Get Hard

Directed By: Etan Cohen

Starring: Will Ferrell, Kevin Hart, Alison Brie, Edwina Findley, and Craig T. Nelson

Starbucks, one mighty brand in American commerce, had a rare public relations misstep recently.  The company's decision to promote their baristas as experts on race relations in the United States really backfired to say the least.  That's right.  The young guy or girl whipping up your cappuccino or frapuccino was tasked with having a meaningful exchange with you on what is perhaps the most complicated, layered social matter in American history between the time you enter the coffee shop and get your change and receipt.  I'm not terribly surprised this misguided effort went down in flames in the court of public opinion.  That being said, there are worse ways to jump into the national dialogue on race.  You need no more proof than this weekend's Get Hard.

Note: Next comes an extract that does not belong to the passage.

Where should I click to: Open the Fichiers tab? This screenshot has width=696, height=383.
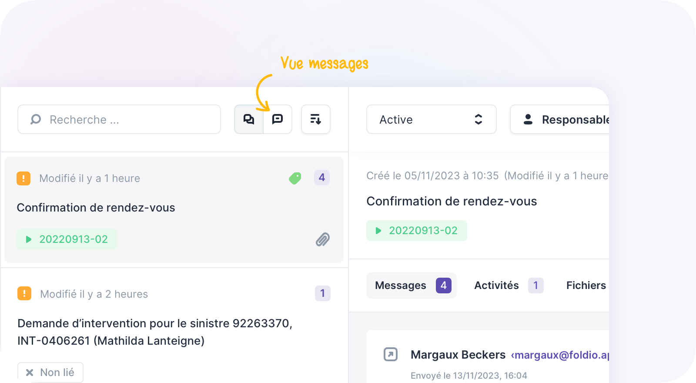click(586, 286)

James King (Will Ferrell) has it all.  A hotshot investor in Los Angeles, he's got the rock star job that everyone at his investment firm wants and the attention of his boss Martin Barrow (Craig T. Nelson).  On a hot streak as an investor, he's certainly living a life of financial comfort and is able to afford whatever castle in which he wishes to reside.  With his hot wife Alissa (Alison Brie), he has a gorgeous queen with whom he can build this castle.  James King has it all, until he doesn't.  While up on stage at a party playing with John Mayer one night, James suddenly finds himself in handcuffs and charged with securities fraud.  He's soon convicted and sentenced to ten years in a maximum security prison at San Quentin for crimes he completely denies committing.

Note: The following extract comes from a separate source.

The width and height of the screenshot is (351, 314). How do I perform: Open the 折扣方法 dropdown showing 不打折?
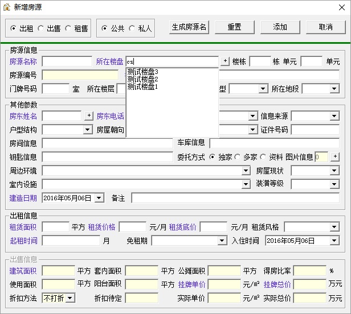(x=70, y=298)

Darnell Lewis (Kevin Hart) isn't exactly living the high life.  With his wife Rita (Edwina Findley), he's doing the best he can to provide for their daughter.  Living in an impoverished part of the city and sending his daughter to a subpar school, he wants to do better.  To do so, Darnell's car wash business Hollywood Luxury Bubbles needs a financial boost to the tune of $30,000.  That's money he doesn't have and can't get from a bank given his credit history.  As fate would have it, James King is one of his customers.  A white guy looking to survive in prison, James sees Darnell as a stereotypical black man who's done hard time.  Wishing to pay for services to toughen him up before he's behind bars, James offers Darnell the $30,000 he needs in exchange.  Now, it's time for James to get hard.

If you're looking for a movie that plays into just about every racial stereotype known to man, go see Etan Cohen's Get Hard.  Despite the nuances and complexities of America's racial polarization, Will Ferrell and Kevin Hart tackle race-based jokes with the subtlety of a dump truck.  They just dump one ill-advised gag on us after another.  Misguided at best and reckless at worst, these two don't stop at race and jump to sexual orientation as well.  This is best illustrated by the film's title and its double meaning.  All in all, this interracial bromance just isn't working for me.

Despite the two heavyweight funny men headlining the movie, the comedy in Get Hard is uneven at best.  The first half of the film is really all about this whiny Will Ferrell getting on everyone's damn nerves.  There's nothing funny about watching a grown man cry, even if Kevin Hart reaches up to slap him around a little.  When Ferrell does find his groove as a hardened James King, it's too late.  The damage has already been done.  Then, we have Kevin Hart as Darnell Lewis.  Fresh from The Wedding Ringer, the overexposed comedian spends the duration of the movie jumping and screaming at Ferrell.  He's not exactly mining comedic gold here.

With its poor, ill-conceived jokes, Get Hard doesn't get the job done.  It's unfortunate because I saw some real potential in this movie.  I saw potential in the pairing of two star comedians.  As it stands, however, Mayo and Chocolate just aren't a dynamic duo.  Get Hard gets a 0.09% rating.  Have a few gin and tonics with this one.